Ich bin richtig traurig darüber, dass ich die vielen Gelegenheiten, die ich vor Halloween hatte, zu erwähnen, dass Halloween und Allerheiligen eigentlich das gleiche Fest sind, nicht genutzt habe. Womit ich selbiges aber nochmal gesagt haben wollte. Man kann es eigentlich gar nicht oft genung sagen.
Dann gibts Krawalle in Frankreich, und ich frag mich, wieso *ich* daran denk, dass man eigentlich nicht als Erstes verkünden sollte, man würde “l'ordre public” mit allen nötigen Mitteln wiederherstellen und die Straftäter bestrafen, sondern vielleicht irgendetwas tun, was das ganze mehr beruhigt als Gummigeschosse und Wasserwerfer. Am Wochenende haben die 312 Leute festgenommen. Wie viele wollen sie eigentlich festnehmen? So lange, bis sie nur nen Draht um die “Ghettos” drumrumbauen brauchen und “Prison” auf nen Tor schreiben müssen?
Jetzt haben sie ja angedeutet, dass man soziale Maßnahmen vor allem für mehr Chancengerechtigkeit in den sozial schwachen Vierteln (sic!) - was auch immer das heißen mag - ergreifen will.

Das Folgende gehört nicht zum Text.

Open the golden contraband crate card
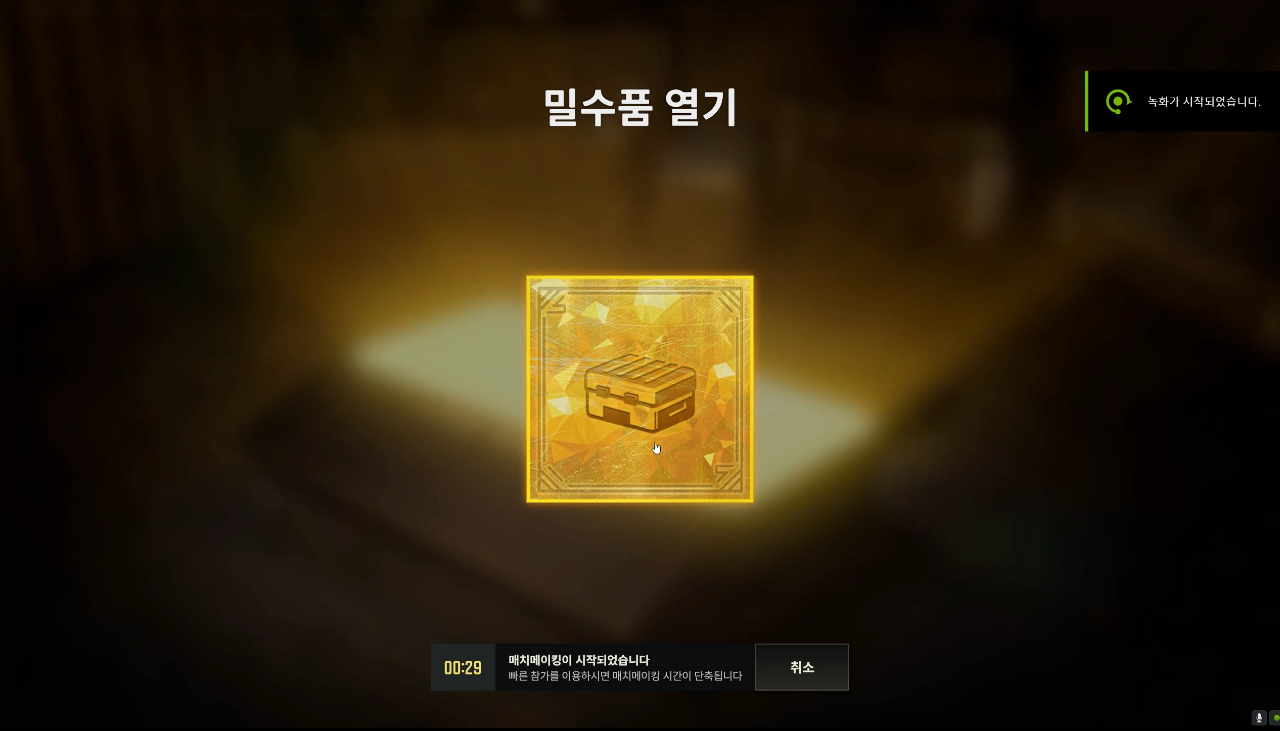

Nee, man will sie vorstellen. Oh, und das sollen vor allem Vorsichtsmaßnahmen beim Urbanismus sein. Toll! Dann haben wir in 20 Jahren in neugebauten Städten keine Ghettos! Hilft jetzt aber nich viel.
Was wirklich fehlt, sind konkrete Aktionen, und vor allem die Geste, das man sich endlich dem Problem der “Ghettos” animmt (und das nicht mit Gummigeschossen!).
Vor allem wirkt die Polizeigewalt dem eigentlichen Auslöser der Krawalle sicherlich nicht entgegen. Auch wenn es momentan nicht mehr um die zwei Toten geht.
Und je öfter das Wort “Bürgerkrieg” fällt, desto dramatischer wirds wahrscheinlich werden. Wenn der erste “Einwanderer” erschossen wird, kann man das Wort vermutlich wirklich benutzen.
Ich finds angesichts solcher Bilder irgendwie schon dramatisch, dass dann Bemühungen in Luxemburg um ein autonomes soziales und kulturelles Zentrum von dem Besitzer des Landes, denen übrigens nicht das Gebäude, sondern nur das Land auf dem das Gebäude steht gehört und, der CFL, also die luxemburgische Eisenbahngesellschaft, einfach abgeschmettert wurden.
Es war klar, dass es “deSchapp” nicht mehr für sehr lange geben würde, aber so lange bis die endgültigen Abrissarbeiten beginnen würden hätte man das Zentrum ja bestehen lassen können.
Ja, auch ein autonomes Zentrum schützt nicht vor Ausschreitungen wie sie seit elf Tagen in Paris an der Tagesordnung sind. Aber gewissen Tendenzen setzt man damit sicher einen Dämpfer auf.